Authority of physicality, authority of gender

It is somehow feminine and childlike to act obediently, to be a subject naturally. To take that place of being told to, being defined by others, because it is your place given to you as one is born a girl. Something we are expected of doing is to believe in this enslavement and the image of perfect subhuman, because in that way women will be loved. If women rebel, do things in the ugly way, unexpected, rude and shameful they become something else. They become outcasts and criminally flawed that must be avoided, loathed and killed.
Macho men do not back down, do not take anybody’s advise. They only listen to those who are similarly macho, trust the tradition of true man, power of true man staying the same. Macho men  are on the same line with each other so to speak, in a way.

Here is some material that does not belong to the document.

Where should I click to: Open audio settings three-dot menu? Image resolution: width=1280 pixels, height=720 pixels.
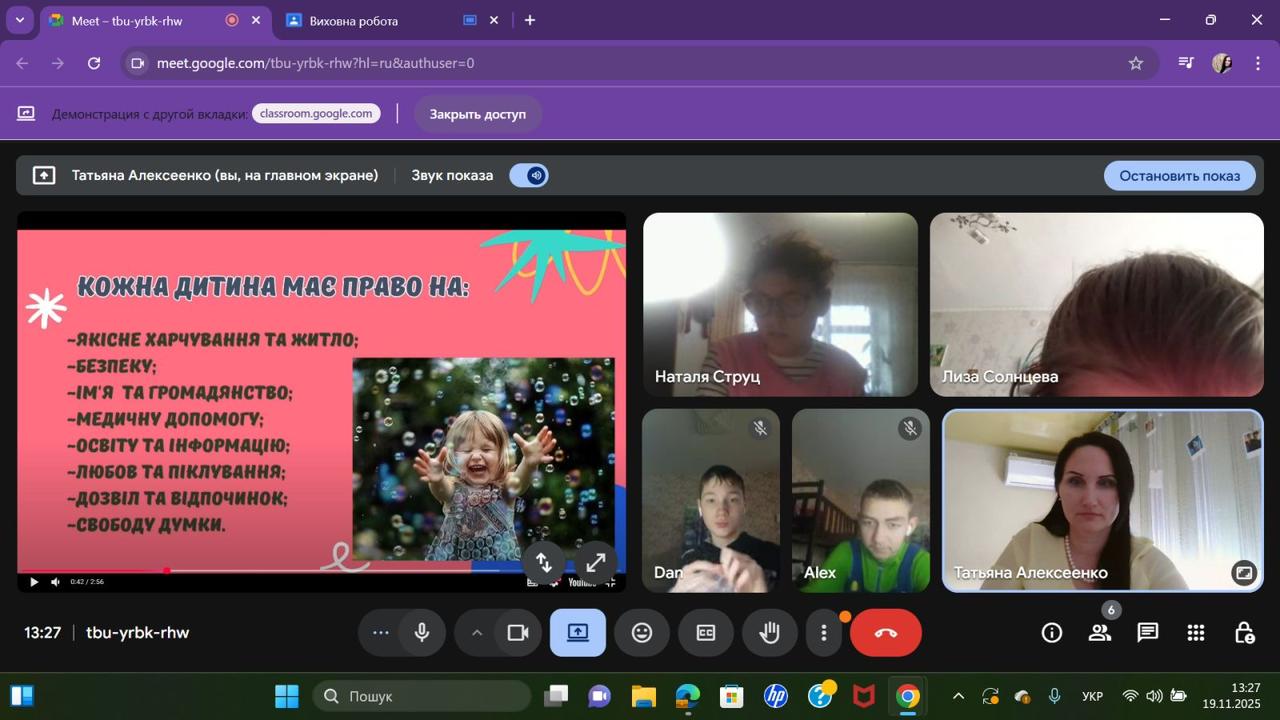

Listening to women’s or children’s opinions and thoughts is a waste of time for them. What would they have to say to pay attention to anyway. We have learned to believe in the physical size and the confidence it brings, power of it. Threat of being beaten down and abandoned is risky, but it has to be taken to change something that does not want to change. Something I have been wondering about is the authority of physicality, how tirelessly it holds on to us and we believe in it. How it equals or doesn’t with mental capacity, mental strength, righteousness and value. Authority of knowing what is right to do for anybody and how life should be lived.
In countries where women are inferior and silenced, in which they are almost a different species compared to men authority of men is indisputable, undeniable. Women do not have a say over their lives, over anything that concern lives of theirs. Good example are the women’s rights/human rights conferences by in the Middle east. (I have seen pictures but do not know what goes on in such conferences.) Conferences with total absence of women. Where women are not allowed nor asked to speak. Stupidest thing is that men usually do not have a slightest idea how a woman feels, thinks or what womanhood is about nor what might be wrong. For men there is nothing wrong. Everything is fine. What it is to become a woman in this kind of environment surely must be disappointing. In the light of lack human rights for women it is rather alarming that men decide and think they know what to say for women and girls without question.
How will men know what women are about and when will they allow women to speak for themselves? It should be right about time.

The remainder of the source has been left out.